Effective Viscosity, Resistivity and Reynolds Number in Weakly Collisional Plasma Turbulence
ORAL
Abstract
Energy dissipation is an energy conversion process, but specifically emphasizes the transformation of energy into heat. Energy dissipation mechanism for weakly collisional or collisionless plasma is of principal importance for addressing long-standing puzzles like the acceleration of energetic particles and the heating of the solar corona and solar wind. When collisions are strong in a magnetized plasma, standard closures provide simple representations of dissipation in terms of coefficients of viscosity and resistivity.
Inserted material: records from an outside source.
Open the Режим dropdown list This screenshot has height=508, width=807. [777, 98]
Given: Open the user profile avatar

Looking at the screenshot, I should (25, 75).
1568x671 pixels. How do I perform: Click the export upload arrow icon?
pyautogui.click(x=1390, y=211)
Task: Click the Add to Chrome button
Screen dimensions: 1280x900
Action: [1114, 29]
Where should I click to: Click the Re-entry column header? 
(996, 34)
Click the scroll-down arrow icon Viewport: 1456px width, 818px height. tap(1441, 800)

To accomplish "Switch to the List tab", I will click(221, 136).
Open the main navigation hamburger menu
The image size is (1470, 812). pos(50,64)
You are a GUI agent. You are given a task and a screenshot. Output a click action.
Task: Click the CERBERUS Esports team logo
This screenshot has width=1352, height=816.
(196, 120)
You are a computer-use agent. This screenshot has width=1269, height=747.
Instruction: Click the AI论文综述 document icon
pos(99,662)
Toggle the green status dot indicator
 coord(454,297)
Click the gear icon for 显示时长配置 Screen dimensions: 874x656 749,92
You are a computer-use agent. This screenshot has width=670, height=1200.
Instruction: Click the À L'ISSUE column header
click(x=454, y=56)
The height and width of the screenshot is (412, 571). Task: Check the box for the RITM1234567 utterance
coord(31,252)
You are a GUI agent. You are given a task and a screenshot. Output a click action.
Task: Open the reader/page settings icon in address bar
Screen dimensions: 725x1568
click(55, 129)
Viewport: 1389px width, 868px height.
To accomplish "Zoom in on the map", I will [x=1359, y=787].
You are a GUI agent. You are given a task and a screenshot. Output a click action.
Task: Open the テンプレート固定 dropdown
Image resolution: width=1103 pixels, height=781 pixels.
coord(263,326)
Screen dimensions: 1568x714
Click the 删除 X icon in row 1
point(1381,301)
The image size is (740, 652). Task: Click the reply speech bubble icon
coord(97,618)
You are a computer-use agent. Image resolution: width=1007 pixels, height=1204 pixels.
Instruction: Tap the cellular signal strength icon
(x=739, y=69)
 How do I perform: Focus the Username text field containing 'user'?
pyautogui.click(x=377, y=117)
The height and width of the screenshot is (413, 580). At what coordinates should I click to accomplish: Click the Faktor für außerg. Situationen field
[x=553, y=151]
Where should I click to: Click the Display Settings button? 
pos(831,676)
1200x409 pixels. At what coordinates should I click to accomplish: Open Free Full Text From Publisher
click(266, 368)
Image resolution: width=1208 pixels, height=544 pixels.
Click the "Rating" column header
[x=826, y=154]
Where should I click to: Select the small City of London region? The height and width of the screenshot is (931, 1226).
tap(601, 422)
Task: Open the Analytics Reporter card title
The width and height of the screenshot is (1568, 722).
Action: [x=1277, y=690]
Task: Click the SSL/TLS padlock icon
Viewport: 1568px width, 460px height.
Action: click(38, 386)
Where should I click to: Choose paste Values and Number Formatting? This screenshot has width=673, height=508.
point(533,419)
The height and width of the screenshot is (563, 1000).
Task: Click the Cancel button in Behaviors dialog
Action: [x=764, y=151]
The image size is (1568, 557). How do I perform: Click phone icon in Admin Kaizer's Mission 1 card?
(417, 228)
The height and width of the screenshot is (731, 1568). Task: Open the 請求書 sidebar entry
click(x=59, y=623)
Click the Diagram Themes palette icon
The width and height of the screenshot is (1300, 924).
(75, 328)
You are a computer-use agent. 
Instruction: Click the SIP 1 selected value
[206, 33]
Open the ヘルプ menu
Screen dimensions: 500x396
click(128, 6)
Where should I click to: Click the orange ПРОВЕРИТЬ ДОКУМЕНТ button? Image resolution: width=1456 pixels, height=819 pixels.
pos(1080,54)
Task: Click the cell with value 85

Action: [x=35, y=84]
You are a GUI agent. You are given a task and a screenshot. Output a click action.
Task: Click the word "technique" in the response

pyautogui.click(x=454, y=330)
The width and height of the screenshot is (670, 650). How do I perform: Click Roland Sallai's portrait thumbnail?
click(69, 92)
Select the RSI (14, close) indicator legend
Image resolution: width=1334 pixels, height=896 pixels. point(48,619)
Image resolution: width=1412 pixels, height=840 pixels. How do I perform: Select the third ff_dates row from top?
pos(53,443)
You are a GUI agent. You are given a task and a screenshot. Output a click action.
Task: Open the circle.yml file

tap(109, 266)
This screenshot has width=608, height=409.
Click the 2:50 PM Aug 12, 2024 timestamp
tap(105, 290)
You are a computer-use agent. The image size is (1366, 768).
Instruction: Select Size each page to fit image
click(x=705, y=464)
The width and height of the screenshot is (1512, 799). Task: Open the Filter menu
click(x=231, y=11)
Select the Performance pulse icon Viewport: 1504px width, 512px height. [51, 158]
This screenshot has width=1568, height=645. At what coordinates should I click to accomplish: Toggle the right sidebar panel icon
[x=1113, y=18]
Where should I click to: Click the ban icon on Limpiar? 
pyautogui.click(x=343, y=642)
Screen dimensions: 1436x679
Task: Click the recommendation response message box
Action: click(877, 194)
In the opposite limit of weak collisions, the analogous physical effects that lead to dissipation are present, but the simple approximations to describe them, the closures, are not available in general. Fortunately, there is growing evidence suggesting possible similarities of collisionless dissipation to well-studied collisional dissipation. We employ kinetic Particle-in-Cell simulations of proton-electron plasma as well as in-situ observations from the Magnetospheric Multiscale mission, to examine analogous viscous-like and resistive-like scaling in the weakly collisional regime. This intriguing finding allows not only extraction of collisional-like viscosity and resistivity, but also direct determination of effective Reynolds number (in the form of viscosity and resistivity). The effective Reynolds number, as a measure of the available bandwidth for turbulence to populate various scale, links macro turbulence properties with kinetic plasma properties in a novel way.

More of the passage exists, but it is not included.